Mar 20, 2012 07:52 GMT  ·  By

Seagate may no longer be the greatest supplier of HDDs in the world, but it still develops and launches newer and more advanced technologies, like heat-assisted magnetic recording (HAMR).

HAMR has to be the greatest milestone Seagate has reached in recent years, since it might actually do away with all the rumors about how it is only a matter of time before SSDs completely replace HDDs.

The former may forever exhibit a higher data transfer speed than the latter (or they won't), but HDDs will definitely maintain their capacity advantage.

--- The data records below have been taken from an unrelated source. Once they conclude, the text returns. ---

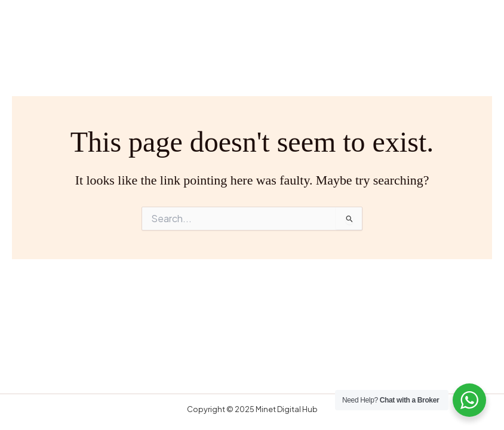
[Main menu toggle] (472, 30)
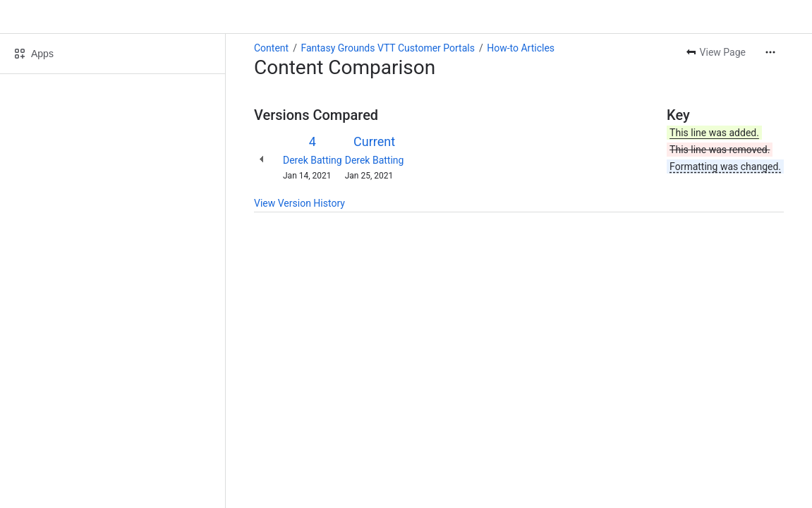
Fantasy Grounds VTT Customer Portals (387, 48)
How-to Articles (521, 48)
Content (271, 48)
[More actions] (770, 52)
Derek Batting (313, 160)
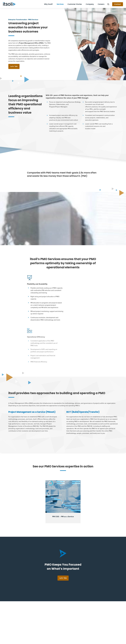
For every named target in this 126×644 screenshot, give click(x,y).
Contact (118, 4)
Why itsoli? (48, 4)
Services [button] (60, 4)
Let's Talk (14, 66)
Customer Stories (74, 4)
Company (90, 4)
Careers (101, 4)
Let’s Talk (63, 536)
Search (108, 4)
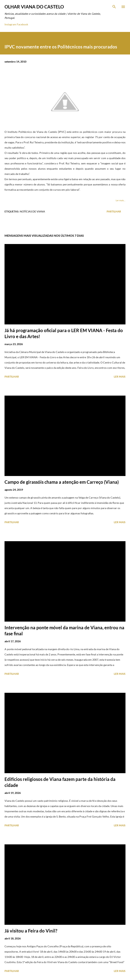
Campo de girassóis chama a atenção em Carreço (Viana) (61, 482)
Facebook (22, 24)
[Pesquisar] (114, 7)
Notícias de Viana (32, 212)
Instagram (10, 24)
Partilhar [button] (114, 212)
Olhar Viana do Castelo (34, 6)
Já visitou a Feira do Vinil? (31, 931)
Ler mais (119, 377)
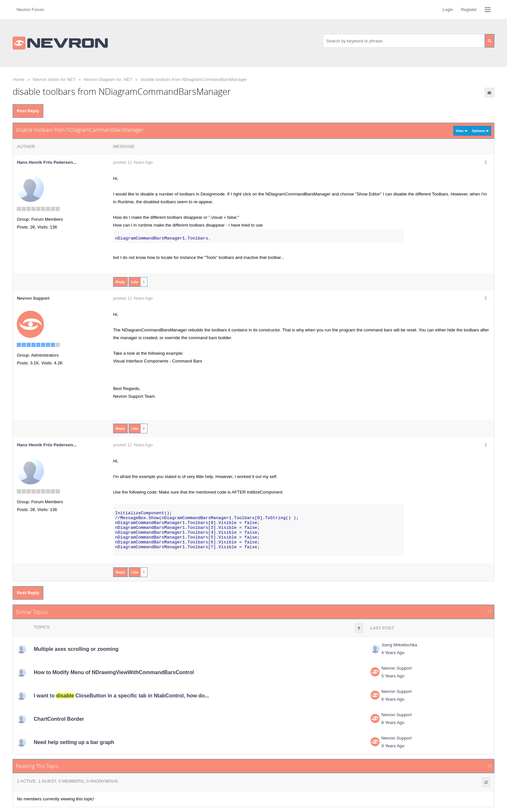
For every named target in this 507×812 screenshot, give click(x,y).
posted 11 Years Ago (133, 162)
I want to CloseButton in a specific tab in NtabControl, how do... (121, 696)
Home (19, 80)
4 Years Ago (393, 653)
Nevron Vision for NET (54, 80)
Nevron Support (397, 668)
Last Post (382, 628)
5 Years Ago (393, 676)
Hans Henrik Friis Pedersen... (47, 162)
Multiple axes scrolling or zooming (76, 649)
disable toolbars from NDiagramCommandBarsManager (194, 80)
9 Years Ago (393, 746)
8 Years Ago (393, 722)
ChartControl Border (59, 719)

Microsoft even said, some time ago, that SSDs would hit a big bump in the road by the time they reach 16 TB.

Seagate's heat-assisted magnetic recording (HAMR), the newest recording technology, makes it possible to give HDDs up to 60 TB.

Sure, that will happen gradually over the next decade, and the first drives using HAMR will only appear in a few years.

Nevertheless, they will show a twofold increase in average storage space right off the bat.

“The growth of social media, search engines, cloud computing, rich media and other data-hungry applications continues to stoke demand for ever greater storage capacity,” said Mark Re, senior vice president of heads and media research and development at Seagate.

“Hard disk drive innovations like HAMR will be a key enabler of the development of even more data-intense applications in the future, extending the ways businesses and consumers worldwide use, manage and store digital content.”

HAMR essentially doubles (at least) the capacity of today's HDDs by cramming 1 Tb of data on a single square inch.

The linear bit density is of roughly 2 Mb per inch, something assumed impossible until not too long ago.

Initially, the maximum capacity of 3.5-inch drives will go from 3 TB (620 Gb per square inch) to 6TB, while 2.5-inch models will jump from 750 GB to 2 TB. Once the tech reaches its apex, 3.5-inch units will support 30 TB to 60 TB and 2.5-inch will allow for 10 TB to 20 TB.